* [Selected excerpt]:
Mr. McCain's opponent, Senator Barack Obama, termed the situation on Wall Street "the most serious financial crisis since the Great Depression," blaming the upheaval on the policies employed during the last eight years of a Republican-controlled White House.

"I certainly don't fault Senator McCain for these problems, but I do fault the economic philosophy he subscribes to," Mr. Obama said in a statement. "It's a philosophy we've had for the last eight years - one that says we should give more and more to those with the most and hope that prosperity trickles down to everyone else."

He added: "This country can't afford another four years of this failed philosophy."

"The challenges facing our financial system today are more evidence that too many folks in Washington and on Wall Street weren't minding the store," Mr. Obama said. "Eight years of policies that have shredded consumer protections, loosened oversight and regulation, and encouraged outsized bonuses to CEOs while ignoring middle-class Americans have brought us to the most serious financial crisis since the Great Depression."

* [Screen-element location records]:
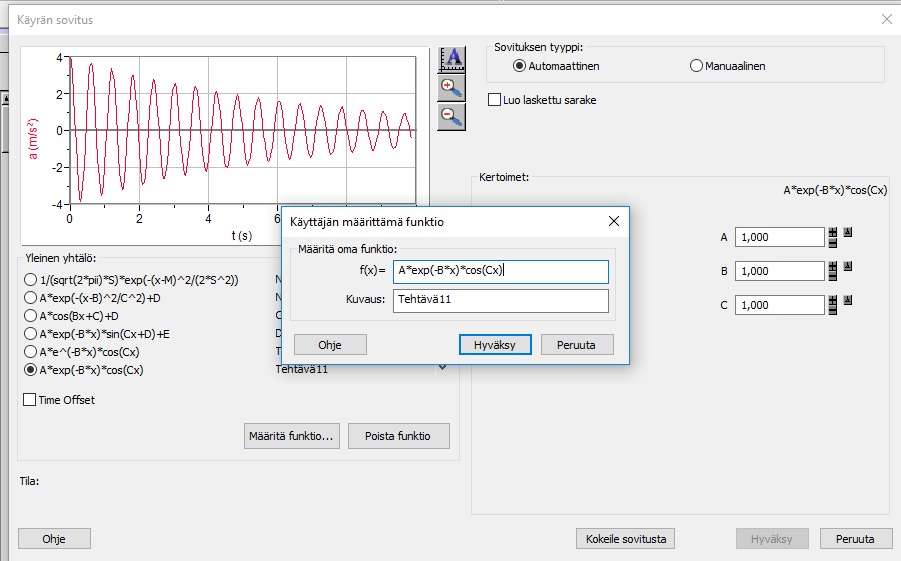Click the autoscale graph icon
901x561 pixels.
pyautogui.click(x=452, y=59)
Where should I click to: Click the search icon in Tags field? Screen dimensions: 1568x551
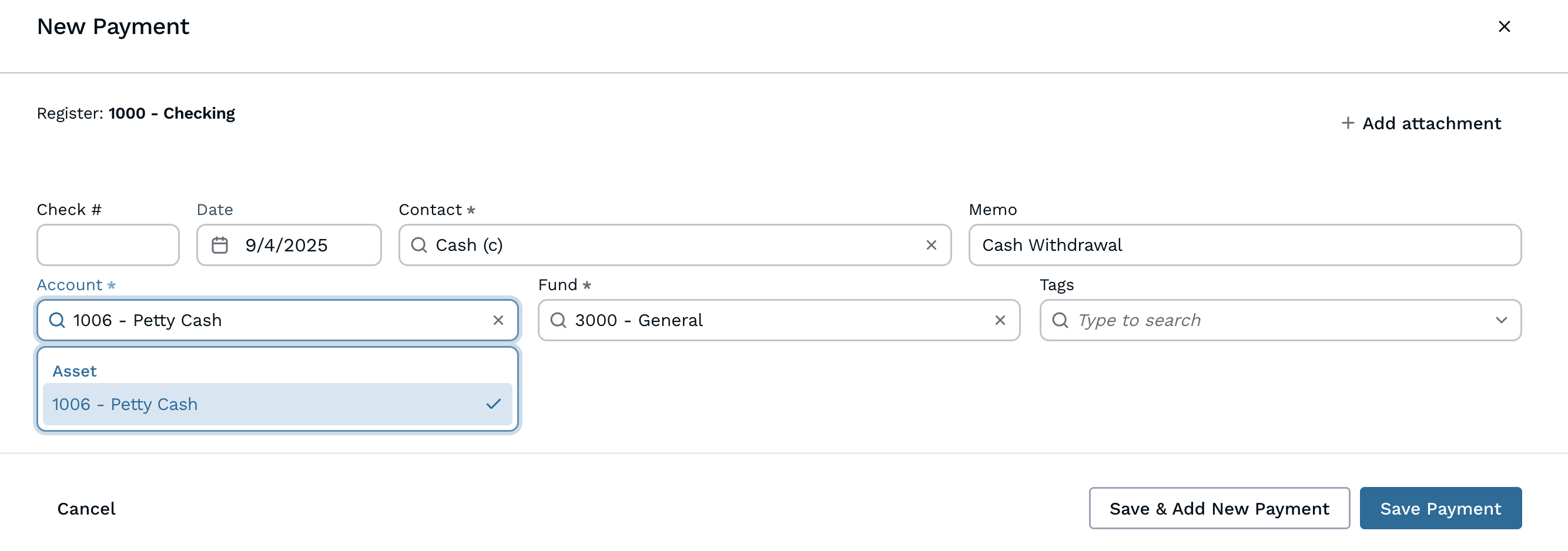[x=1060, y=321]

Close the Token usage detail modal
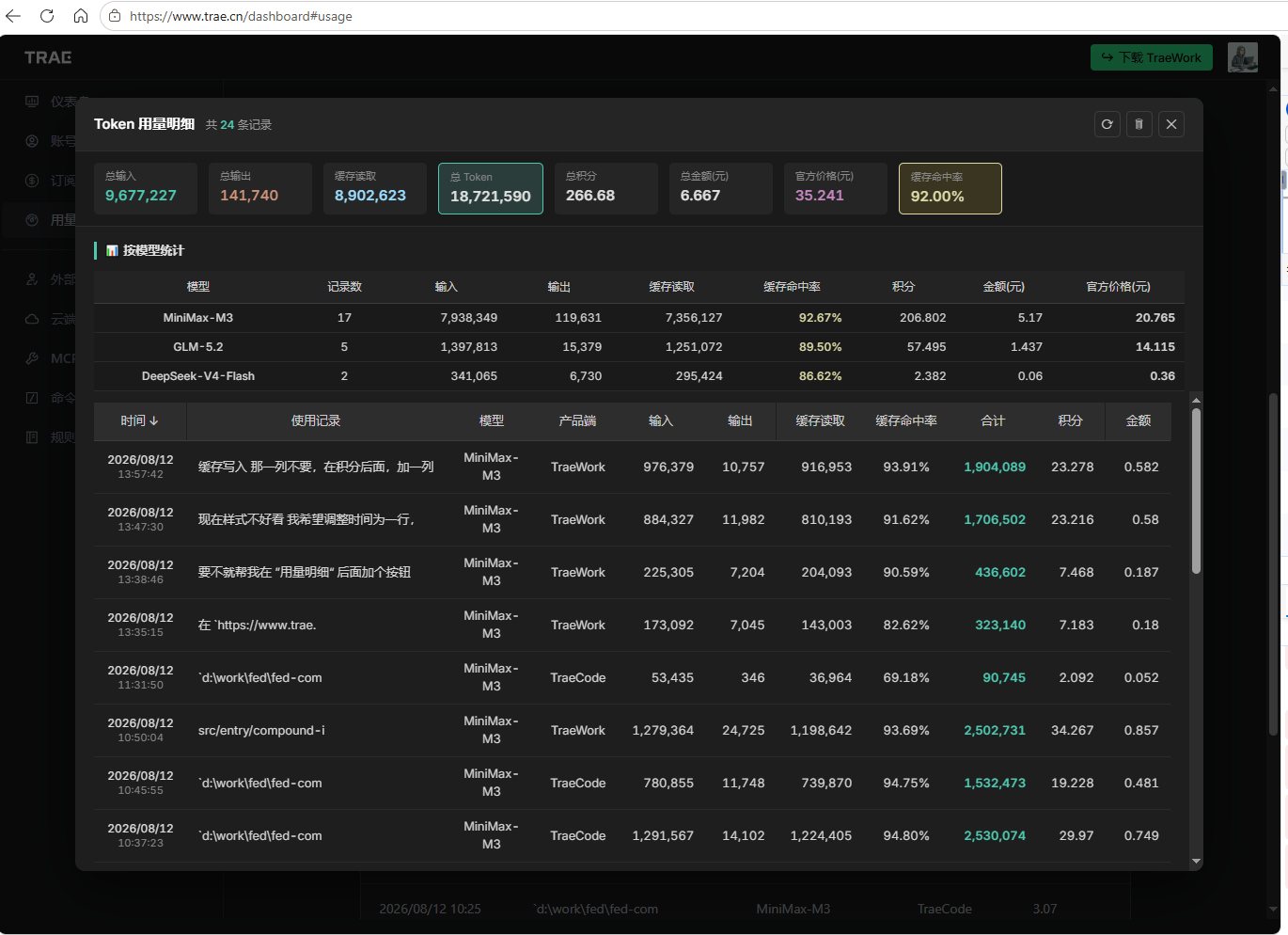click(x=1171, y=124)
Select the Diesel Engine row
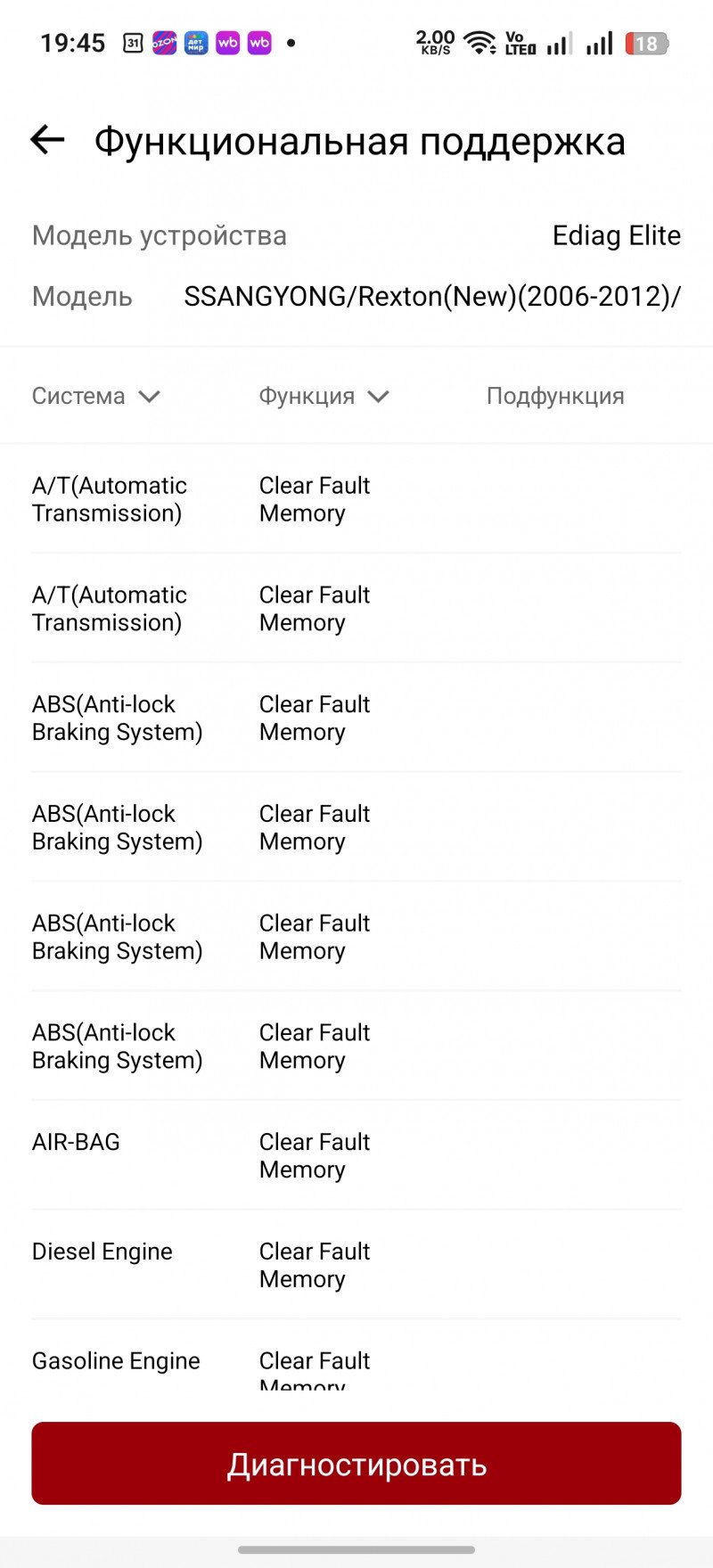 (356, 1265)
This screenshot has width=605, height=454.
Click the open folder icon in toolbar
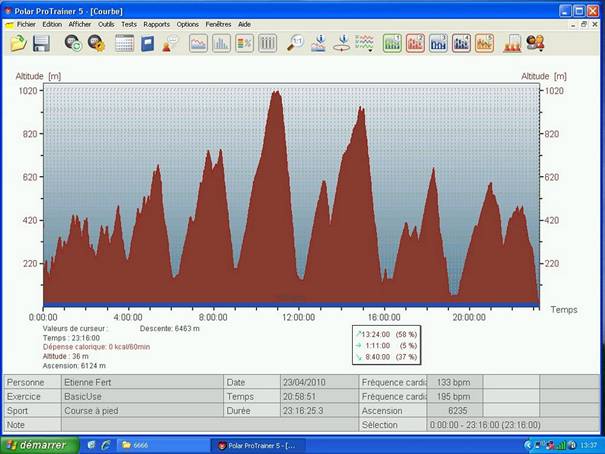pyautogui.click(x=18, y=43)
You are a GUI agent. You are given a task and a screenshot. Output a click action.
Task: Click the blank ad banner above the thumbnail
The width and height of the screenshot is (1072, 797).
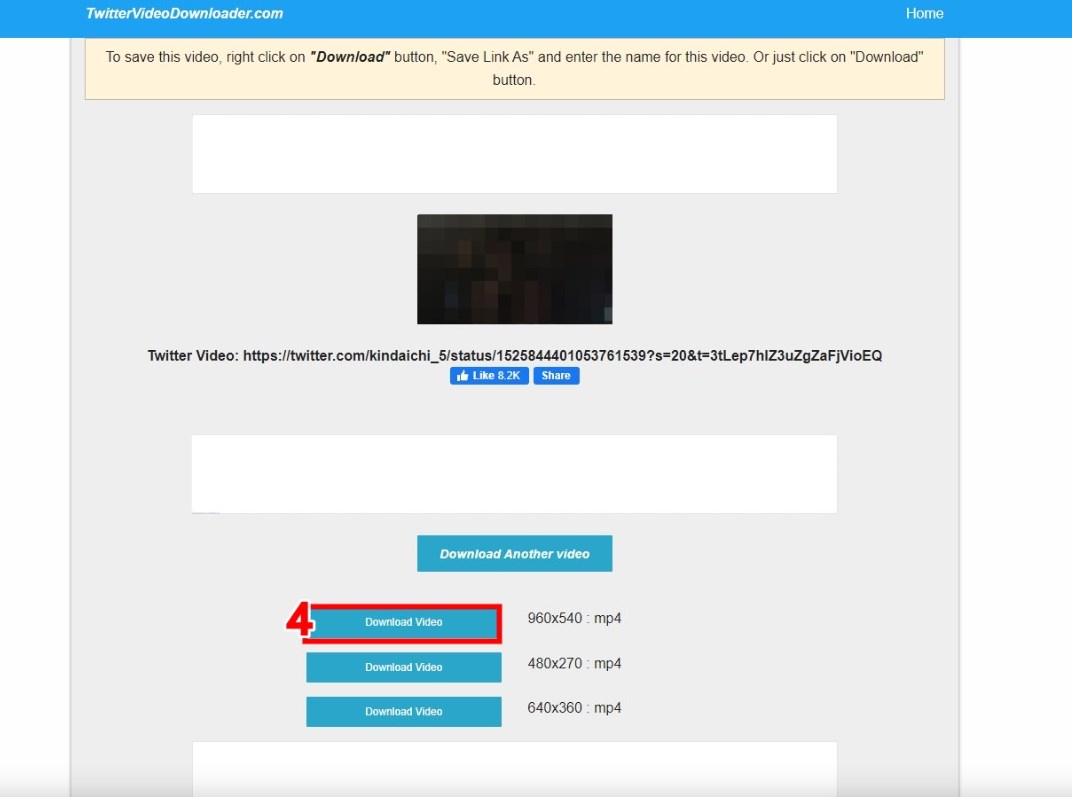[x=514, y=154]
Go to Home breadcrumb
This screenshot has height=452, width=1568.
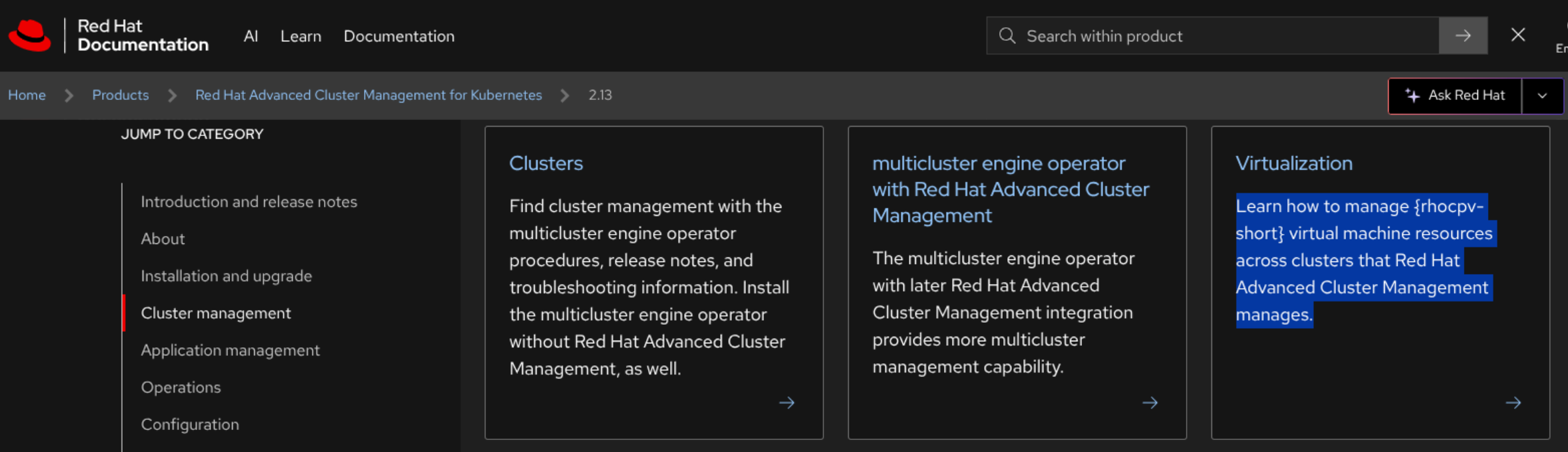(x=27, y=95)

* [Goals]:
• A. In the excerpt on Barack Obama's response to the Wall Street crisis, how many more years of the "failed philosophy" does he say the country can't afford?
• B. From the excerpt on Obama's response to the Wall Street crisis, output the passage that begins at the words "Mr. McCain's opponent, Senator" and stops after "Republican-controlled White House.".
• C. Pick up the excerpt on Obama's response to the Wall Street crisis after its last sentence and keep it going.

* [Written responses]:
• A. Four years.

• B.
Mr. McCain's opponent, Senator Barack Obama, termed the situation on Wall Street "the most serious financial crisis since the Great Depression," blaming the upheaval on the policies employed during the last eight years of a Republican-controlled White House.

• C.
[from the NYT]

Personalize it! John McCain's economic adviser, Phil Gramm, Mr. Deregulation-and-Stop-Your-Whining, can certainly be faulted. If he, John McCain, and George W. Bush had had their way, private Social Security accounts would have shriveled overnight. McCain said it was a "disgrace" that the young subsidize the retirement of their elders. (Hat tip to Harold Pollack on this.)

Why Undecided?


Without doubt, through all the noise of the polls, the weekly daily hourly gotchas and stomach-turning whirls of the wheel, in the end a lot of people who ought to be voting for Barack Obama will hesitate, will stop, because he is a black man. He's an actual African-American, a man of mixed race who, because of the way race is coded in America, counts as black.

I don't mean to say that race is the only reason why anyone but raging warmongers would hesitate to vote for Obama. You can argue that McCain has the more relevant foreign policy experience--though to do so, you have to overlook his ill temper; his evident joy while singing "Bomb bomb bomb, bomb bomb Iran"; his unregenerate belief that the Vietnam war could, and should, have been won; his reliance on neoconservative advisers; and of course, his gung-ho support of the Iraq catastrophe. You can feel that opposition to abortion trumps everything else. You can argue, against the evidence, that lowering taxes on the rich is good for everybody. You can believe that the man is deep down a maverick, overlooking the fact that he was a straight-out right-wing Republican before he was a (partial) maverick, a phase which took place, in turn, before he decided that he was a right-winger--and because of this history, you deserve a medal if you can tell me who the authentic John McCain is. You can decide to overlook the bad character that's manifest in McCain's current campaign of lies. And so on.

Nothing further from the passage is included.